Dave Bittner: ...I want you to close your eyes.
Joe Carrigan: Closing my eyes.
Dave Bittner: And I want you to imagine the Verizon logo.
Joe Carrigan: OK.
Dave Bittner: OK? So Verizon, of course, major telecom company, one of the largest in the world.
Joe Carrigan: Big, red V.
Dave Bittner: What do you imagine the Verizon logo looks like?
Joe Carrigan: It's a big, red V with a white 'erizon.
Dave Bittner: OK.
Joe Carrigan: Right? Maybe a black 'erizon.
Dave Bittner: All right. Is there anything - what does it look like in terms of text and logo elements?
Joe Carrigan: Well, the V is kind of like a check.
Dave Bittner: OK.
Joe Carrigan: Let's see. The letters are of a specific font that's very distinguished.
Dave Bittner: Yeah.
Joe Carrigan: Like, I'd recognize that font out of context of the word Verizon.
Dave Bittner: OK.
Joe Carrigan: There's a black background.
Dave Bittner: OK.
Joe Carrigan: So maybe the letters are white, or maybe it's a white background with the black letters. I think I've seen it both ways.
Dave Bittner: Yeah, probably. Most logos are - you know, they have different versions of it depending on where it's going and that sort of thing.

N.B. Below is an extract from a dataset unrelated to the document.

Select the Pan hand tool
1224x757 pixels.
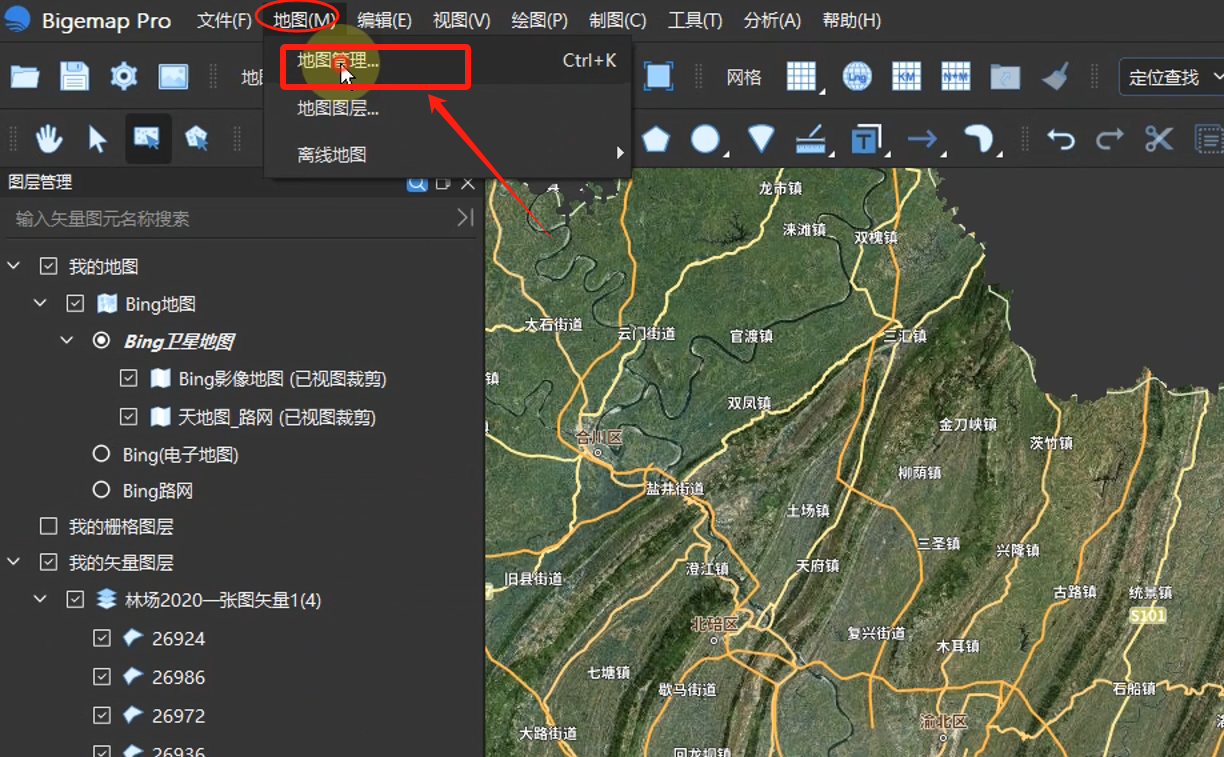(x=49, y=139)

Joe Carrigan: It reminds me of an old local company that used to be called Vitro. Do you remember Vitro?
Dave Bittner: I do not.
Joe Carrigan: OK. But it kind of does remind me of that.
Dave Bittner: All right. So I've brought the logo up on my computer screen here. Open your eyes.
Joe Carrigan: OK.
Dave Bittner: Take a look.
Joe Carrigan: Oh, yes. I was wrong.
Dave Bittner: (Laughter).
Joe Carrigan: The V is not the red check. OK.
Dave Bittner: OK.
Joe Carrigan: Is that actually the Verizon logo?
Dave Bittner: That is actually the Verizon logo.
Joe Carrigan: OK. Maybe I'm actually thinking of the old Vitro logo.
Dave Bittner: OK. So - but you have perfectly fallen into my trap, Joe...
Joe Carrigan: OK.
Dave Bittner: ...Because it is a perfect example of this story (laughter) from the folks at INKY. They have - in their security blog, they've published an article titled "Phishers Get Clever, Use Math Symbols for Verizon Logo."
Joe Carrigan: I see.
Dave Bittner: So the actual Verizon logo - you go look it up. It's the word Verizon. As you say, it's in a very strong, recognizable, heavy font.
Joe Carrigan: Right.
Dave Bittner: And at the end of the word, after the word Verizon, there's a red check mark.
Joe Carrigan: Right.
Dave Bittner: And I think most of us, as you did, in our mind's eye, somewhere, we place that red check mark. Well, what INKY has found is that folks who are doing phishing attacks have made their own version of the Verizon logo. And as you describe, they have replaced the first V in Verizon with a symbol. Sometimes they use the square root symbol.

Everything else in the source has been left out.